So far as we fail we fill up the deficiency promptly by sending bread and gold. We invite foreign products such as we need at prices which we can afford to pay, and we invite a premature return of all our bonds and stocks, and will promptly pay and redeem in gold, with which cotton may be bought wherever freemen can, with gold, be induced to raise it. Let the world judge whether more can be required of us. If we are not met by serious obstacles raised by foreign Powers, we shall speedily open all the channels of commerce, and free them from military embarrassments, and cotton, so much desired by all nations, will flow forth as freely as heretofore. We have ascertained that there are three and a half millions of bales yet remaining in the region where it was produced, although large quantities of it are yet unginned and otherwise unprepared for the market. We have instructed the military authorities to favor, so far as they can consistently with the public safety, its preparation for and dispatch to the markets, where it is to much wanted; and now, notwithstanding the obstructions which have necessarily attended the re-establishment of the Federal authority in that region against watchful and desperate public enemies, in whose hands the suppression of the cotton trade by fire and force is a lever with which they expect to raise up allies throughout Europe, that trade has already begun to revive and we are assured by our civil and military agents that it may be expected to increase fast enough to relieve the painful anxieties expressed to us by friendly nations. The President has given respectful consideration to the desire informally expressed to me by the Governments of Great Britain and France for some further relaxation of the blockade in favor of that trade.--They are not rejected, but are yet held under consideration, with a view to ascertain more satisfactorily whether they are really necessary and whether they can be adopted without such serious detriment to our military operations as would render them injurious rather than beneficial to the interest of all concerned.

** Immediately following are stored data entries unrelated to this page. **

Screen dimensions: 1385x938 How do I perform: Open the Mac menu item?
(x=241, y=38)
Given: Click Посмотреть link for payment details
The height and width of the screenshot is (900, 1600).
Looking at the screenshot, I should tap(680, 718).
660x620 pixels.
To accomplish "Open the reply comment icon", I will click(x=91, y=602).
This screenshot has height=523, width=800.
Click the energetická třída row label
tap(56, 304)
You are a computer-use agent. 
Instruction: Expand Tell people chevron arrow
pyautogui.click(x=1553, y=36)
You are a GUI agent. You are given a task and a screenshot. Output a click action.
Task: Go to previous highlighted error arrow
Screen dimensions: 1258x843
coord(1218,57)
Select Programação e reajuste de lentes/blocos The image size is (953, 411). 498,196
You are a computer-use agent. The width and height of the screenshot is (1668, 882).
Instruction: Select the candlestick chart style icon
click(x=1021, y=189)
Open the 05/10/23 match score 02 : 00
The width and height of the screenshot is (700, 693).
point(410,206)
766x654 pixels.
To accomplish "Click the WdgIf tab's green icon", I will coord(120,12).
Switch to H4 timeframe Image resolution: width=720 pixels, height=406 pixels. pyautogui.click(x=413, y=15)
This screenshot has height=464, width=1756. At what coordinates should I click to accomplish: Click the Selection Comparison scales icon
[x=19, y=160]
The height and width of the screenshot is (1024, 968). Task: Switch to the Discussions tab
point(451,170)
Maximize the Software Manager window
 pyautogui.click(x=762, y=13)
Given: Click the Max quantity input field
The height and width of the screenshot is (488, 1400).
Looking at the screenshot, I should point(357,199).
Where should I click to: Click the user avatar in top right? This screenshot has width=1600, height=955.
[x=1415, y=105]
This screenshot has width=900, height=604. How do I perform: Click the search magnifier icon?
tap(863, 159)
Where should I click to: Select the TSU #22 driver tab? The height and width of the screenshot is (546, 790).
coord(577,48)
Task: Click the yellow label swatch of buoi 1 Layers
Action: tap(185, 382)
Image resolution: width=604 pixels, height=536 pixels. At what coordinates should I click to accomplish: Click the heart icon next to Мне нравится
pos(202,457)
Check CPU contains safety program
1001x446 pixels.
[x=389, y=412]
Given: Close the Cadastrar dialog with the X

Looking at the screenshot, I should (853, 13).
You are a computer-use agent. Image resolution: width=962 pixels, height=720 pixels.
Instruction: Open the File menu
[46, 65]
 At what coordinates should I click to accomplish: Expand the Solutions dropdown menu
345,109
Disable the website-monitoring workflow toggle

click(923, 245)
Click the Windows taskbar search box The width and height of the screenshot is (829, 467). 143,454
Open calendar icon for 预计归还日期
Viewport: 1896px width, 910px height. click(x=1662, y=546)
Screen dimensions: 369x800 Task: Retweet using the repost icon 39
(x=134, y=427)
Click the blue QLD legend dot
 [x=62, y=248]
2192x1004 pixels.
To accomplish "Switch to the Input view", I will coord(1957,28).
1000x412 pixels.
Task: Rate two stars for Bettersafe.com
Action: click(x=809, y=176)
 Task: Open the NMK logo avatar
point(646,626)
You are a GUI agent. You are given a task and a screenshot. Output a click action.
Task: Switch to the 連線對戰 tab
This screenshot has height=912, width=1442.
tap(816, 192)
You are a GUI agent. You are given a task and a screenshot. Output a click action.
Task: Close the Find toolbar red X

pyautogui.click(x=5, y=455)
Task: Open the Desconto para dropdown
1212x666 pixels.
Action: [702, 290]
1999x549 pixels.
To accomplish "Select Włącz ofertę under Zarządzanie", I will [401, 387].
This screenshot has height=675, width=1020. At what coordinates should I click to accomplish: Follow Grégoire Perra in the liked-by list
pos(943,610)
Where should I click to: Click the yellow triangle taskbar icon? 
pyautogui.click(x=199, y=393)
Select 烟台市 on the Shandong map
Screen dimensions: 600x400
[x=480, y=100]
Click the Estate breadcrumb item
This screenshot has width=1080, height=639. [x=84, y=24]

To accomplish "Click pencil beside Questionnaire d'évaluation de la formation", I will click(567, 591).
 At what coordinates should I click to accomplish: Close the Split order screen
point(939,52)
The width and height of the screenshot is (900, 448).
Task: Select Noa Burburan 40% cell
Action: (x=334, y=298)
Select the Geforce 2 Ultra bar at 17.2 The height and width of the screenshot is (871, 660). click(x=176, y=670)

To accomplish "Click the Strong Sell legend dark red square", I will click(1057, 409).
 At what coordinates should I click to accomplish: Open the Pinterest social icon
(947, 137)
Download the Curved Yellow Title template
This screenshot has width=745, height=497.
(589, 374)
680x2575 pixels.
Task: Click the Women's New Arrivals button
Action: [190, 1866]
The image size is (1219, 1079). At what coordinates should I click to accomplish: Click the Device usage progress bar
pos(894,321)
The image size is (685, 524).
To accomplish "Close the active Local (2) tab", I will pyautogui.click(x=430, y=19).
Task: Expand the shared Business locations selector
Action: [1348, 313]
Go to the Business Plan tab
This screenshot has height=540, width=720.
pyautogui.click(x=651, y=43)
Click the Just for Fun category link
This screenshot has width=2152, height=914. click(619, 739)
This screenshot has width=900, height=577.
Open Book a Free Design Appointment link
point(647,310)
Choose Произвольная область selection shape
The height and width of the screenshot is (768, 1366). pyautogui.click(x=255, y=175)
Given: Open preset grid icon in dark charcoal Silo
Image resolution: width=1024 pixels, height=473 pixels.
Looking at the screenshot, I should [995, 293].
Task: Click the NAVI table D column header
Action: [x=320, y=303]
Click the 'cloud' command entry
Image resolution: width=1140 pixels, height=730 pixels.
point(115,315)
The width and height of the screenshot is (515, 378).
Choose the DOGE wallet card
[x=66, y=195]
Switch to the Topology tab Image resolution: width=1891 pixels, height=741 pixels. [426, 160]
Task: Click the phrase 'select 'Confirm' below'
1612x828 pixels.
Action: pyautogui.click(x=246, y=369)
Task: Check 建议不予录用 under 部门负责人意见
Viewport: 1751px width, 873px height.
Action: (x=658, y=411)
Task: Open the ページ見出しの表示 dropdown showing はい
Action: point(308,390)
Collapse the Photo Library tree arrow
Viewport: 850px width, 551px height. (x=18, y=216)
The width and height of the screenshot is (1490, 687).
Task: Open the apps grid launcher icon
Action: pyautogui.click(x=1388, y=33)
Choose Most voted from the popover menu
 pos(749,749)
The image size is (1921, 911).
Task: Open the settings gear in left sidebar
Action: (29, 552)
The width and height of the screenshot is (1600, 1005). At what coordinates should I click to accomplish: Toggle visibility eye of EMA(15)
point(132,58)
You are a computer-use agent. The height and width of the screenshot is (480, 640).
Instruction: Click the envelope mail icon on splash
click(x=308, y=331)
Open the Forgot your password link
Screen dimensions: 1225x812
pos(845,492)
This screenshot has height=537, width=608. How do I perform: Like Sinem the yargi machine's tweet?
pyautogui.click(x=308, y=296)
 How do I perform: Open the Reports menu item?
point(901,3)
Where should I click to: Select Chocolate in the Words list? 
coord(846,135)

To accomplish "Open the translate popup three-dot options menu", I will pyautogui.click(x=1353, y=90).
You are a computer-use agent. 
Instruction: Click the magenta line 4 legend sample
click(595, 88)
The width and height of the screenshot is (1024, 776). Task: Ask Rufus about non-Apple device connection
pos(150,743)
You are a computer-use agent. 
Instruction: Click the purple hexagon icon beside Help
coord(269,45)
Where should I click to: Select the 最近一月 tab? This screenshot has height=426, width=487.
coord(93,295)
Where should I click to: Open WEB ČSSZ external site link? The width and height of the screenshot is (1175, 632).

An answer will be seasonably given, which will leave foreign Powers in no uncertainty about our course. Such are the expectations of this Government. They involve a continued reliance upon the practice of justice and respect of our sovereignty by foreign Powers. It is not necessary for me to say that, if this reliance falls, this civil war will, without our fault, become a war of continents — a war of the world; and whatever else may revive, the labor in this country, will be irredeemably wrecked in the abrupt cessation of human bondage within the territories of the United States.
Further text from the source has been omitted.